▶ _Your assignment_: Would you please set down, word for word, the lines from the one with "Open More options" through the final line of the data below, omitting any pictures?

Stored data
=== Section Start ===
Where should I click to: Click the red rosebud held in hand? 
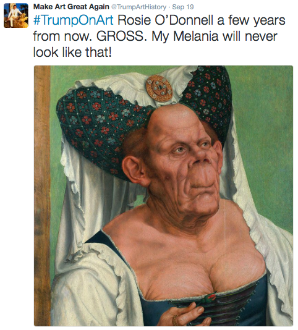(211, 297)

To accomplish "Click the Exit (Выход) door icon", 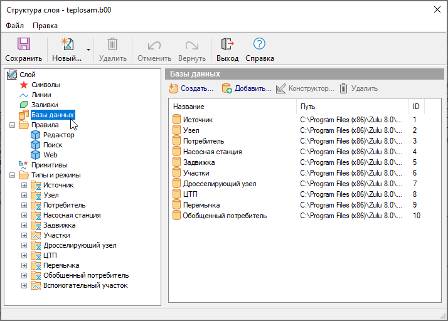I will click(227, 45).
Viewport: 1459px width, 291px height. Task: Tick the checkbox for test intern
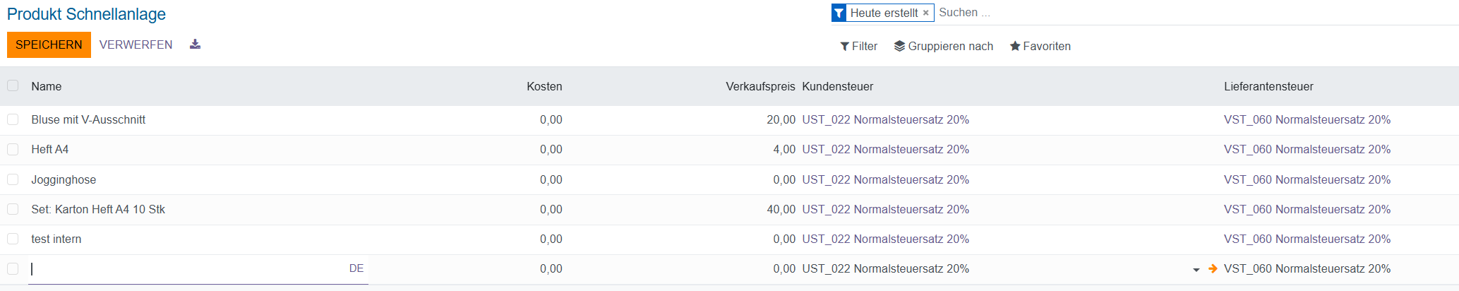[13, 239]
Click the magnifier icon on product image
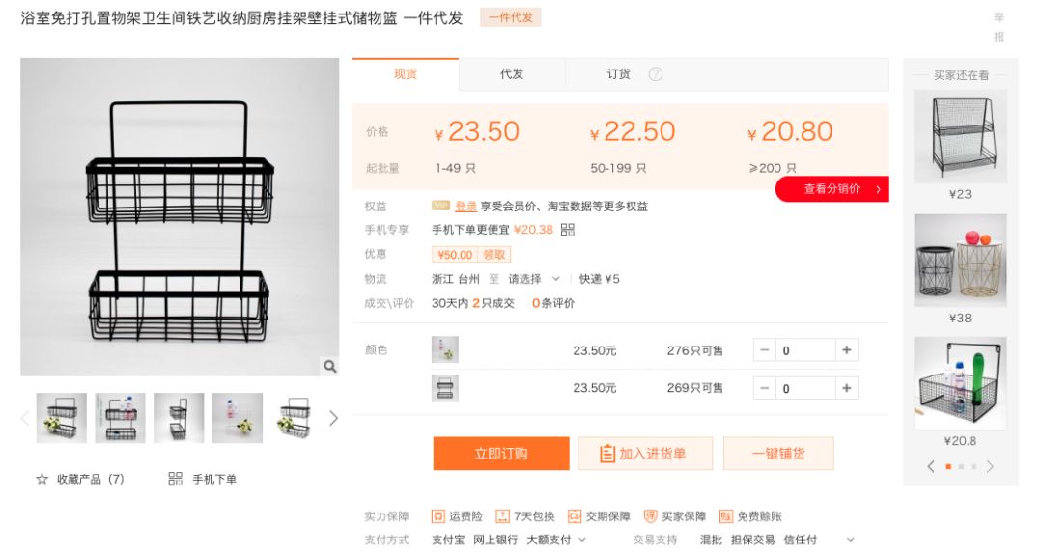The width and height of the screenshot is (1043, 556). [330, 366]
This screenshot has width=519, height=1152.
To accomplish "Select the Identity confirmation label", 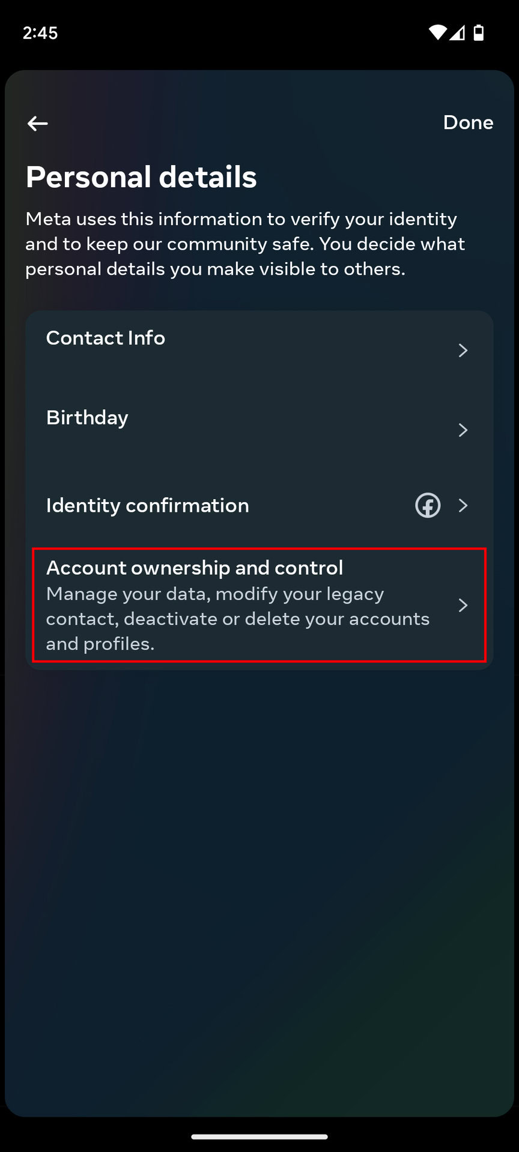I will [148, 506].
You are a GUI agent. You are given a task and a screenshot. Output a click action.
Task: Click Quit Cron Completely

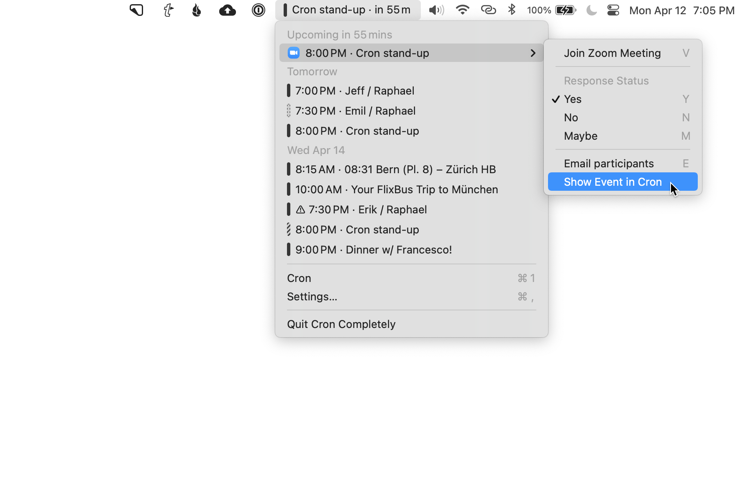click(341, 324)
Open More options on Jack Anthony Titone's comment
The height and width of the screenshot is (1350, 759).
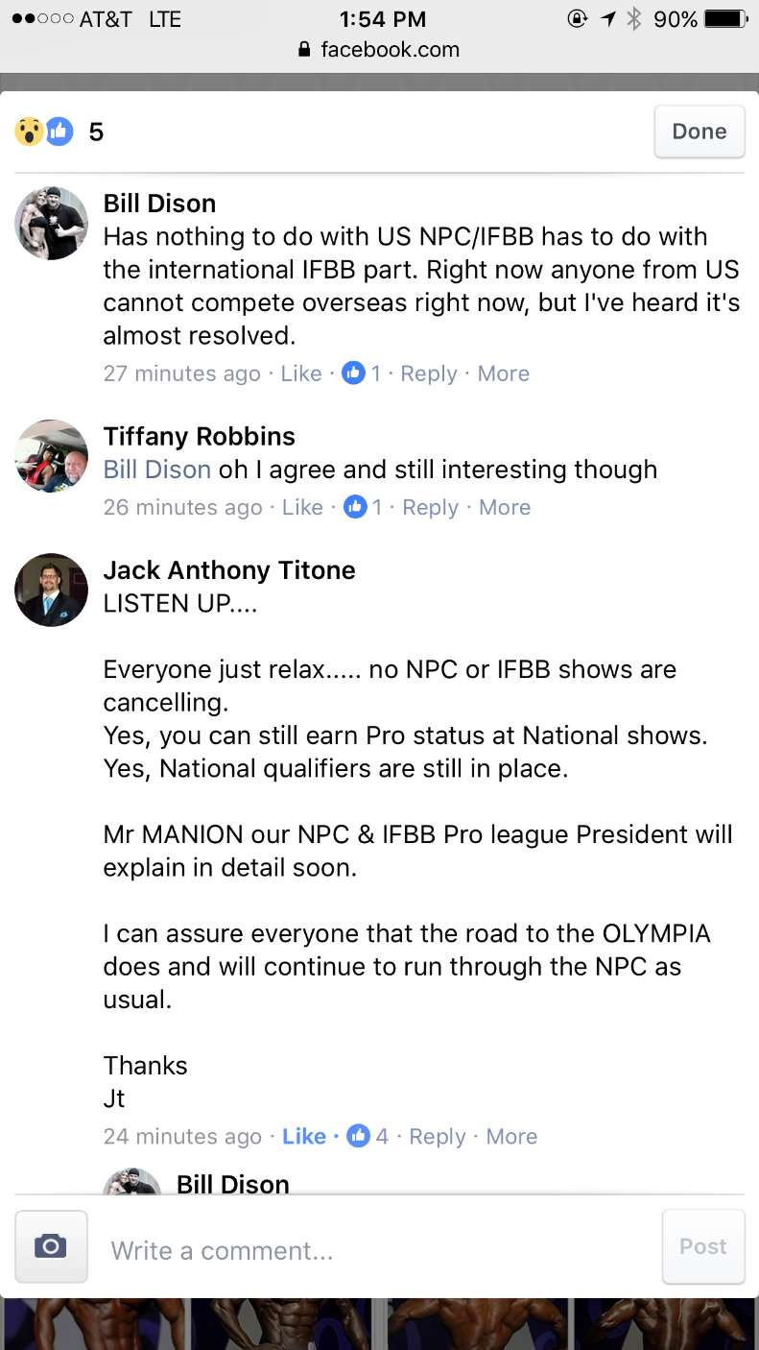[511, 1137]
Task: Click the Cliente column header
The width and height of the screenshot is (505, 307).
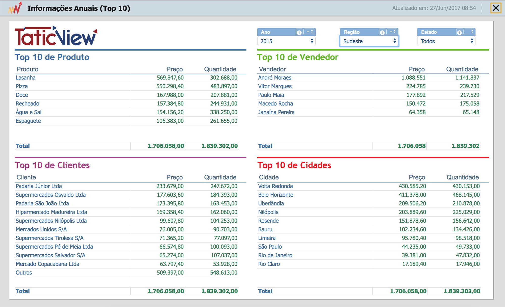Action: pos(26,177)
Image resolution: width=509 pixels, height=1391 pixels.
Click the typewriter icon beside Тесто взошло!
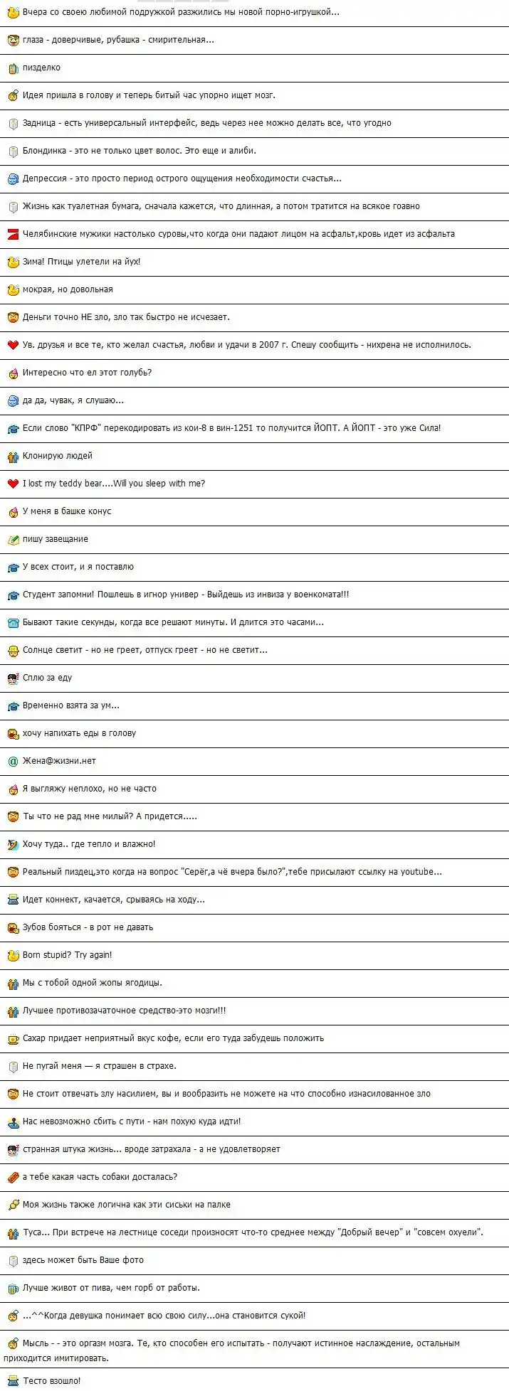tap(12, 1380)
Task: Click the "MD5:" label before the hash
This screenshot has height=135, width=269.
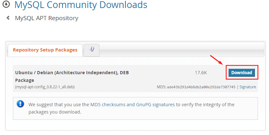Action: click(161, 87)
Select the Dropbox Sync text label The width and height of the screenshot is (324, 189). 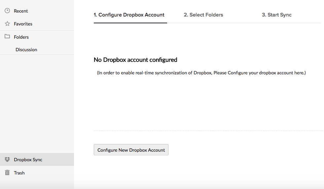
=== Section End ===
▶ _Your solution_:
Open More options on Jack Anthony Titone's comment
The height and width of the screenshot is (1350, 759).
[511, 1137]
Task: Click the Cliente column header
The width and height of the screenshot is (505, 307).
Action: pos(26,177)
Image resolution: width=509 pixels, height=1391 pixels.
Click the typewriter icon beside Тесто взошло!
tap(12, 1380)
Task: Click the "MD5:" label before the hash
This screenshot has height=135, width=269.
Action: click(161, 87)
Select the Dropbox Sync text label The width and height of the screenshot is (324, 189). 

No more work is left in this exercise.